Mais importante ainda, as áreas do cérebro nas quais a cognição social, a Teoria da Mente, o RND e os psicodélicos se sobrepõem são o Córtex Cingulado Anterior (ACC) associado à autoperspectiva (autoavaliação) e o Córtex Cingulado Posterior (PCC) associado à autobiografia memória. O fato de essas áreas do cérebro estarem ativas quando tomamos psicodélicos e quando pensamos em nós mesmos e nos outros indica que a autoperspectiva e a memória autobiográfica são as funções cerebrais que conectam essas redes.

Essas descobertas apóiam a ideia de que, como humanos, estamos predispostos a pensar socialmente (cognição social) por padrão, e isso pode ocorrer porque a maneira como nos definimos está intimamente relacionada às nossas memórias autobiográficas e autopercepção.

É importante mencionar que os psicodélicos afetam outras regiões do cérebro que não foram analisadas neste estudo, e essas áreas, que desempenham um papel na autoconsciência, na tomada de decisões e no planejamento, podem ter um efeito indireto na autopercepção e no pensamento .

Potencial terapêutico dos psicodélicos

A análise sugere que os psicodélicos podem ter potencial terapêutico para condições marcadas por déficits na cognição social e na teoria da mente, como transtornos do espectro do autismo, transtorno bipolar e doenças neurodegenerativas, como Parkinson e Alzheimer.

Nessas condições, as pessoas têm dificuldades tanto em compreender a si mesmas quanto em interagir e compreender os outros, ou em interpretar pistas sociais e ter empatia com os outros.
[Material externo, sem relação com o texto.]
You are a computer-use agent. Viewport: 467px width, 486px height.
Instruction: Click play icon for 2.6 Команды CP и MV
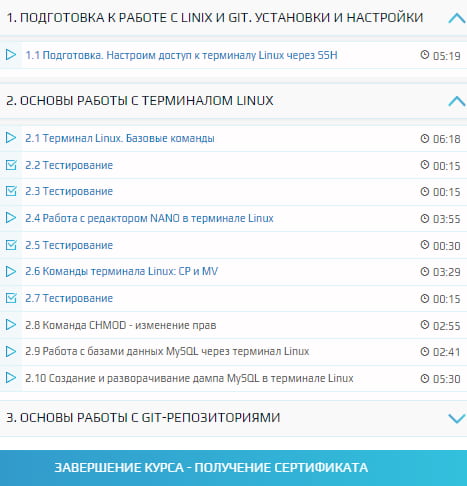point(11,271)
O comprometimento dessas funções pode afetar a capacidade das pessoas de formar relacionamentos significativos, envolver-se em interações sociais e atuar em situações sociais. A capacidade dos psicodélicos de afetar áreas do cérebro associadas à cognição social e ToM pode potencialmente melhorar a capacidade de pessoas com déficits nessas funções cerebrais de entender e se relacionar com os outros.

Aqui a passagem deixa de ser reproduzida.